Longest Run of Heads

Tossing a Coin

By Silvana Acosta in Statistics Coding

January 21, 2020

A coin is tossed \(n\) times, thereby generating a sequence of heads (H) and tails (T). A subsequence of consecutive heads is called a run of heads. Consequently, the following sequence of length \(n = 20\):

\begin{equation} HHTHTTHHHHTTTHHTTTTH
\label{eq:tosses} \end{equation}

contains 5 runs of heads with lengths 2,1,4,2,1, respectively. The longest run of heads is \(M_n = 4\).

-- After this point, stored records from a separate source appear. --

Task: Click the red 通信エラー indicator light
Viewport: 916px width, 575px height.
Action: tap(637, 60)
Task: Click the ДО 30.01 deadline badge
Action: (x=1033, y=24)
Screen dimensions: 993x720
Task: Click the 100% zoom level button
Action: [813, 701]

If we toss a coin 1000 times and get that the largest number of heads in a row was 6, is this a fair coin? What is the expected number of tosses to get a longest run of heads of 6?

Generate Tosses

Since we will be simulating we first set a seed to be able to later reproduce the results we get:

my_seed <- 3
set.seed(my_seed)

We now write a function that generates random sequences of heads and tails for any value of \(n\). We simulate just 15 tosses (n_toss=15), not even 1000, using rbinom and we inspect them:

n_toss <- 15 # select your desired number of trials n
p_head <- 0.5 

tosses_b <- rbinom(n = n_toss, 
                   size = 1, 
                   prob = p_head)

tosses_b # inspect the 15 bernoulli trials
 [1] 0 1 0 0 1 1 0 0 1 1 1 1 1 1 1

We could have also done this using the sample function to simulate \(H\) and \(T\) uniformly and compute the frequency table to count cases.

code
tosses_u <- sample(c("T", "H"), # unif sampling: 0.5 to each case
                   n_toss,
                   replace = T) # to avoid getting seq prob (weighting by remaining obs)
tosses_u
 [1] "H" "H" "T" "H" "T" "H" "T" "T" "H" "T" "T" "T" "H" "H" "H"
table(tosses_u) # freq table to inspect tosses
tosses_u
H T 
8 7 

Compute Run

We write a function to compute the length of the longest run of heads in an arbitrary sequence of heads and tails. But we could have just used the rle function (stands for Run Length Encoding).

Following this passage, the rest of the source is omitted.